MY572 Half Unit
Data for Data Scientists
This information is for the 2022/23 session.
Dr Friedrich Geiecke
This course is available on the MPhil/PhD in Social Research Methods. This course is available with permission as an outside option to students on other programmes where regulations permit.
This course is not controlled access. If you register for a place and meet the prerequisites, if any, you are likely to be given a place
This course will cover the principles of digital methods for storing and structuring data, including data types, relational and nonrelational database design, and query languages. Students will learn to build, populate, manipulate and query databases based on datasets relevant to their fields of interest. The course will also cover workflow management for typical data transformation and cleaning projects, frequently the starting point and most time-consuming part of any data science project. This course uses a project-based learning approach towards the study of online publishing and group-based collaboration, essential ingredients of modern data science projects. The coverage of data sharing will include key skills in on-line publishing, including the elements of web design, the technical elements of web technologies and web programming, as well as the use of revision-control and group collaboration tools such as GitHub. Each student will build one or more interactive website based on content relevant to his/her domain-related interests, and will use GitHub for accessing and submitting course materials and assignments.

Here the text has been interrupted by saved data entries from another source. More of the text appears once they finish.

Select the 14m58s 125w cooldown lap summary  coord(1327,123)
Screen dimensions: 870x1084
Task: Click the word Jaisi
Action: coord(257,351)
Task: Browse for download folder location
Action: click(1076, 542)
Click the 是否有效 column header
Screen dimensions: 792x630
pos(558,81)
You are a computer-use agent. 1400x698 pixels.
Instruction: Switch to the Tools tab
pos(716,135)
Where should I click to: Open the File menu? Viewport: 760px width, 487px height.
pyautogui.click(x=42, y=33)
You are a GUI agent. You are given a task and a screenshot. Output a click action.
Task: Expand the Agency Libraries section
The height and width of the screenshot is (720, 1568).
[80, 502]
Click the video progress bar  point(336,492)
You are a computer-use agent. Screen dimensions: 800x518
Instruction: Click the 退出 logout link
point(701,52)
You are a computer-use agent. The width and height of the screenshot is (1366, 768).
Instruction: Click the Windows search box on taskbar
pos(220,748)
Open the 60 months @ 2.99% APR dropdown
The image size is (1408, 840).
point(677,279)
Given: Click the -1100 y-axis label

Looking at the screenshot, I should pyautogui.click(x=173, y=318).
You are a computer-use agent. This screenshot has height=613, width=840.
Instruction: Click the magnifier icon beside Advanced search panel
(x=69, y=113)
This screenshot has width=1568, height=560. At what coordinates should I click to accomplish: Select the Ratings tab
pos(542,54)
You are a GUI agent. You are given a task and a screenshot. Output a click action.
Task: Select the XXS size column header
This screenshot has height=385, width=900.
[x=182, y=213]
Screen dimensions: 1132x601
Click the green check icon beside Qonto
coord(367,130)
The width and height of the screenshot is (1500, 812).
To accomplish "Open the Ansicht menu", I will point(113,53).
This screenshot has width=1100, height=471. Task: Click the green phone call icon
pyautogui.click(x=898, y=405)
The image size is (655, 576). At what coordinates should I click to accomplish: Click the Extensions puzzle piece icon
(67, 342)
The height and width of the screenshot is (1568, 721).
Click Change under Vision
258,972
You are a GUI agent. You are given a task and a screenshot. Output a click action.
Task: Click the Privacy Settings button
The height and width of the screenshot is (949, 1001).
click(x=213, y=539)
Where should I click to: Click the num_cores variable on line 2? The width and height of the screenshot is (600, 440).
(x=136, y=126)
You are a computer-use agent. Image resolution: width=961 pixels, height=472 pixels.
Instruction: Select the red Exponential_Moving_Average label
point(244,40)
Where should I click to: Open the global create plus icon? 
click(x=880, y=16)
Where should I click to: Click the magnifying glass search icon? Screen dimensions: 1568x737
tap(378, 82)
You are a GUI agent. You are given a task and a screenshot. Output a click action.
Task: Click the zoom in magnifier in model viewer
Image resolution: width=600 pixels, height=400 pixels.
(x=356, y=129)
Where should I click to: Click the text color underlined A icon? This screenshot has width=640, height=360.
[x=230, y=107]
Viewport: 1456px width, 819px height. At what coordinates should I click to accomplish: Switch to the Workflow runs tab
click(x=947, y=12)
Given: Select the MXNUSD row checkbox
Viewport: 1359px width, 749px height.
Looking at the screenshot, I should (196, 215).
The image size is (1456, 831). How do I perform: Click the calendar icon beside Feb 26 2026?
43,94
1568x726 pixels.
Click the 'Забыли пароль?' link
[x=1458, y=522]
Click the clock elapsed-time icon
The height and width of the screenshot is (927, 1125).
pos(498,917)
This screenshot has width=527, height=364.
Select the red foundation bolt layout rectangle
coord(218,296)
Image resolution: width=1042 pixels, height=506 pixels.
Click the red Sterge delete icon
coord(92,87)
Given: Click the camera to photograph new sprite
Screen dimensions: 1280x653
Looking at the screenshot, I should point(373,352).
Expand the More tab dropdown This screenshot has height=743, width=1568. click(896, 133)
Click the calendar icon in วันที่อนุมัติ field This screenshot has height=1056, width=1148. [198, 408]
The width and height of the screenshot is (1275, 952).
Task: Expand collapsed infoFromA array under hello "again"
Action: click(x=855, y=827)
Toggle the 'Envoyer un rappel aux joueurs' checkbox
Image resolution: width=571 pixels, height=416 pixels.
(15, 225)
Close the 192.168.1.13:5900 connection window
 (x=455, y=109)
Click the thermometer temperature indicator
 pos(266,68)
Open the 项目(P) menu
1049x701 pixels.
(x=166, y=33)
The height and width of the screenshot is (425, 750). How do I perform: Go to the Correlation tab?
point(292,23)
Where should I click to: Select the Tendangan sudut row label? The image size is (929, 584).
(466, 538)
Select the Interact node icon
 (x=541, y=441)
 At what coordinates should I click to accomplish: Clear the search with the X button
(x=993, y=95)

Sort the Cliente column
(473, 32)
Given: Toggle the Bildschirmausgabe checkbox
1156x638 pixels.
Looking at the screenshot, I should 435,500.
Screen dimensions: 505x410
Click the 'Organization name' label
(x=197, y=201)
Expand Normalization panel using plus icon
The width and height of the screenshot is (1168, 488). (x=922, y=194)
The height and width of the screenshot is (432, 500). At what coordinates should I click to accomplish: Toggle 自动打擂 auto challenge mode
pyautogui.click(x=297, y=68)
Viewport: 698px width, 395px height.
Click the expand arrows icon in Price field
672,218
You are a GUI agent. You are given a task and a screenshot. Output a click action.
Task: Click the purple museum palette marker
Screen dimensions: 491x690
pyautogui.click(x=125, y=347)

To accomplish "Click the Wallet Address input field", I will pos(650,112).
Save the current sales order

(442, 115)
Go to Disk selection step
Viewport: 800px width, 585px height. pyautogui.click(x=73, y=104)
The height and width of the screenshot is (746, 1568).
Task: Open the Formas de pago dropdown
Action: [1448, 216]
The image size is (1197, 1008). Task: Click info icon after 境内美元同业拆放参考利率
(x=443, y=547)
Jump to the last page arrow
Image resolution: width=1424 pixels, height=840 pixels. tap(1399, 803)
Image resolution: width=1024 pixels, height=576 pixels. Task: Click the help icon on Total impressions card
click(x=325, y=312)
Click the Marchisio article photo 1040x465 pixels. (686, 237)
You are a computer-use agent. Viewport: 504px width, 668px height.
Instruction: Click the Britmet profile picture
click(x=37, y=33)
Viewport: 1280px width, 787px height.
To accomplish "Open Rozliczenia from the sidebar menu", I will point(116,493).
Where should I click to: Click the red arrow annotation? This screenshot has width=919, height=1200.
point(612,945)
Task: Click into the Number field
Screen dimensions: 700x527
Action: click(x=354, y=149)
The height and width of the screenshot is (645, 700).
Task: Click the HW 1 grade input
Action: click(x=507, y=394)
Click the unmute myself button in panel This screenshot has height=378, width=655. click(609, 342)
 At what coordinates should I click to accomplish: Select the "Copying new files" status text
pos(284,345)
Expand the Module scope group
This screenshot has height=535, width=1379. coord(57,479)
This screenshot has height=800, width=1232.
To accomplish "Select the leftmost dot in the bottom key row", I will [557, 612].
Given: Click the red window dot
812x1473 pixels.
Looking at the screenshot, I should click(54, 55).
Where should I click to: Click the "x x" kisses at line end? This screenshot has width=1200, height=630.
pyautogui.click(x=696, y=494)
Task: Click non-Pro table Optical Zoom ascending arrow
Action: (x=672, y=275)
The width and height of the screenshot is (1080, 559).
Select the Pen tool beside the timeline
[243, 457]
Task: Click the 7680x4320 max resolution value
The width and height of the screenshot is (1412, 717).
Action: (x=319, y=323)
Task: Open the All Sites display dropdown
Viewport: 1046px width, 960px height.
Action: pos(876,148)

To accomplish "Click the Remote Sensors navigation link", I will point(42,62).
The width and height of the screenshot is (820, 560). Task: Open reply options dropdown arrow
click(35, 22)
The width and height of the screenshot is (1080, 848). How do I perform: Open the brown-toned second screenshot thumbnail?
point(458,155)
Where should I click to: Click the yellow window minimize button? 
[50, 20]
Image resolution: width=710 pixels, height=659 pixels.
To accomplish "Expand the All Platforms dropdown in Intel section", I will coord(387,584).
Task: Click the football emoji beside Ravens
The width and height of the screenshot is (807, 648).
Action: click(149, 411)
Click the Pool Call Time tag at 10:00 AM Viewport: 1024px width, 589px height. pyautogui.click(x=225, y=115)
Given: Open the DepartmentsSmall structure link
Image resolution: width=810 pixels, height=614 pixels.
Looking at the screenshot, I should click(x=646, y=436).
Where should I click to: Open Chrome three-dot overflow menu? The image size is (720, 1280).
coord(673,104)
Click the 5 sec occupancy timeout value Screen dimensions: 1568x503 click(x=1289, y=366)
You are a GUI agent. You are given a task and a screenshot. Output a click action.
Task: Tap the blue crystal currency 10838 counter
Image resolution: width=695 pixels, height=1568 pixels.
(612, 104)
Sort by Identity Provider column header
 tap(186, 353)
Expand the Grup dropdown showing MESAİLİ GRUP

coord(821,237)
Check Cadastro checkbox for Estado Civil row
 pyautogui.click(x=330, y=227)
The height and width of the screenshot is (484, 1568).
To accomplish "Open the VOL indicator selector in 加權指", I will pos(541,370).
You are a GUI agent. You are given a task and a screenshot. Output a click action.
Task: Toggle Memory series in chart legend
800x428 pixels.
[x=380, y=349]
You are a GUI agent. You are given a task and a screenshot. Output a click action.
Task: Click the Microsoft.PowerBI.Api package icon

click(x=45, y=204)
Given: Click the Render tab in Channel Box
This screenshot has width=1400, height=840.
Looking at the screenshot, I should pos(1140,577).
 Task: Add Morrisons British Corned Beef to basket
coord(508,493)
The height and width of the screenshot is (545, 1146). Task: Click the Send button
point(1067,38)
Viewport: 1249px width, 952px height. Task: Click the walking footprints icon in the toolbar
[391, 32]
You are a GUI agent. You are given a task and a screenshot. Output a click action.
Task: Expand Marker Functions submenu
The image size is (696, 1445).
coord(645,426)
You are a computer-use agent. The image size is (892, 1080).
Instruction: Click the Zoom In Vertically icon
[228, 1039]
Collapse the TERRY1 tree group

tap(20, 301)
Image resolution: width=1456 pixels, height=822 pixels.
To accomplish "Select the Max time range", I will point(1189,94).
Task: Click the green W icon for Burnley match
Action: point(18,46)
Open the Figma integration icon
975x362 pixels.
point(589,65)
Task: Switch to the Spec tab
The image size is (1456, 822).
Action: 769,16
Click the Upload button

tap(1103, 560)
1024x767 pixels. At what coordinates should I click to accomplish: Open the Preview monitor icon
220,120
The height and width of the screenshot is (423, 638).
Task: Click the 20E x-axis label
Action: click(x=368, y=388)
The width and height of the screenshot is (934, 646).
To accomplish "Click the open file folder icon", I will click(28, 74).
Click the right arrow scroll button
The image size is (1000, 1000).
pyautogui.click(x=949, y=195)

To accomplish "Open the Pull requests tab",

In this course, we introduce principles and applications of the electronic storage, structuring, manipulation, transformation, extraction, and dissemination of data. This includes data types, database design, data base implementation, and data analysis through structured queries. Through joining operations, we will also cover the challenges of data linkage and how to combine datasets from different sources. We begin by discussing concepts in fundamental data types, and how data is stored and recorded electronically. We will cover database design, especially relational databases, using substantive examples across a variety of fields. Students are introduced to SQL through MySQL, and programming assignments in this unit of the course will be designed to insure that students learn to create, populate and query an SQL database. We will introduce NoSQL using MongoDB and the JSON data format for comparison. For both types of database, students will be encouraged to work with data relevant to their own interests as they learn to create, populate and query data. In the final section of the data section of the course, we will step through a complete workflow including data cleaning and transformation, illustrating many of the practical challenges faced at the outset of any data analysis or data science project.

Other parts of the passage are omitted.